PROBLEM REQUIREMENTS ▸
Locate each line below that includes "About" and reproduce it.

(TASK INPUT begins)

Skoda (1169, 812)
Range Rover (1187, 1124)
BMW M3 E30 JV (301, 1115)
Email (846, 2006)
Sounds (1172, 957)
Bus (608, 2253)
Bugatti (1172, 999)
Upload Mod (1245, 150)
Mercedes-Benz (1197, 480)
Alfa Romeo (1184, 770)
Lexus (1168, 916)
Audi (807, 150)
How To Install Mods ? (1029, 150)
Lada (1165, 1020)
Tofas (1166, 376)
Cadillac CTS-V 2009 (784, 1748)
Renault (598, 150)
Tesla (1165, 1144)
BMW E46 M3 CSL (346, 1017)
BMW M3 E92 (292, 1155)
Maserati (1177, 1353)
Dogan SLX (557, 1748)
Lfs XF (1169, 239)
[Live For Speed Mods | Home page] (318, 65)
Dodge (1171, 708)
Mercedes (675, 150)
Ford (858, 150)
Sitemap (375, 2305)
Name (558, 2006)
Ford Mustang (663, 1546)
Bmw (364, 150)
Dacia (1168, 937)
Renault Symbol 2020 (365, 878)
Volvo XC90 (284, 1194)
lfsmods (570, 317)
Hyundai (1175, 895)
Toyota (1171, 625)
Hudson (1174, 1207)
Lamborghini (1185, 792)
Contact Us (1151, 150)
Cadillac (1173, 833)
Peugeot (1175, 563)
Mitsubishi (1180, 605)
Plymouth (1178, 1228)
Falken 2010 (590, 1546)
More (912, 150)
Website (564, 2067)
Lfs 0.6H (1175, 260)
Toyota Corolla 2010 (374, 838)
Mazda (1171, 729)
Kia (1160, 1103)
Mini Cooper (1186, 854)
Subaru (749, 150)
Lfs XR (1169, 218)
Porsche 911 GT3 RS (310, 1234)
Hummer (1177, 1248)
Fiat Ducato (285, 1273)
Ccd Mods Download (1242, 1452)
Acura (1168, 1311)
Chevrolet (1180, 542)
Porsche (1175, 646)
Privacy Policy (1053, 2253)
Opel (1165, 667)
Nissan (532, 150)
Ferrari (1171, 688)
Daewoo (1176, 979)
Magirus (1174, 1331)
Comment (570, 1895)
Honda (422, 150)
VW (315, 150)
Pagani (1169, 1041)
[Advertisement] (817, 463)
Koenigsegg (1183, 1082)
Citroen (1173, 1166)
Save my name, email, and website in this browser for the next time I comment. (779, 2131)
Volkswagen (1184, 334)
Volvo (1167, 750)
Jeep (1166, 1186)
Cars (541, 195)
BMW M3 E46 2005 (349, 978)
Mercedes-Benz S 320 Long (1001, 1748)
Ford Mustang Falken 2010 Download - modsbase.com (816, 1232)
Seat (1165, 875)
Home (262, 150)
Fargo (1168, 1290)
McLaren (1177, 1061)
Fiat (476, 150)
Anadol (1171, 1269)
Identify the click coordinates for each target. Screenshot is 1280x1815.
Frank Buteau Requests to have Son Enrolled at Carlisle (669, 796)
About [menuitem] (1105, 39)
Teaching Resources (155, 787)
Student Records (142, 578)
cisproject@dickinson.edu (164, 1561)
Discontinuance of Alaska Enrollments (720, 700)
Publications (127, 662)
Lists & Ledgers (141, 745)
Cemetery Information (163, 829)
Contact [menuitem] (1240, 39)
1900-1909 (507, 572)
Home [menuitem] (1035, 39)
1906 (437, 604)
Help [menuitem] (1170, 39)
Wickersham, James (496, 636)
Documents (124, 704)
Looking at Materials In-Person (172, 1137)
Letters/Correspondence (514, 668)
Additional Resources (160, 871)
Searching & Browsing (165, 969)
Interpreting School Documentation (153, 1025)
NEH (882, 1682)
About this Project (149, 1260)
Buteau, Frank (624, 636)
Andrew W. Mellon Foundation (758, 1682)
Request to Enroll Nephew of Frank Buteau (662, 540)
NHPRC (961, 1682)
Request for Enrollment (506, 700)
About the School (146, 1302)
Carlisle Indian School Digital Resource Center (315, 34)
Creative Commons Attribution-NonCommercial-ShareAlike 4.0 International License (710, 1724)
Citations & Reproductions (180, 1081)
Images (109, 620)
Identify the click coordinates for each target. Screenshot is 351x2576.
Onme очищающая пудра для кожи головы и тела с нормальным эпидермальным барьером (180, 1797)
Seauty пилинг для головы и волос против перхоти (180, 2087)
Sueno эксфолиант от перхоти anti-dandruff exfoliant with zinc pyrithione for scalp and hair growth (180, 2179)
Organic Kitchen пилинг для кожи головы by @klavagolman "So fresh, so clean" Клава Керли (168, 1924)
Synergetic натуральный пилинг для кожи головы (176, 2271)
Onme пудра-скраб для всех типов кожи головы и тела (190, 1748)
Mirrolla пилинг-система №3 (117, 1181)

(TASK INPUT ends)

ANSWER BELOW ▸
About [menuitem] (1105, 39)
About this Project (149, 1260)
About the School (146, 1302)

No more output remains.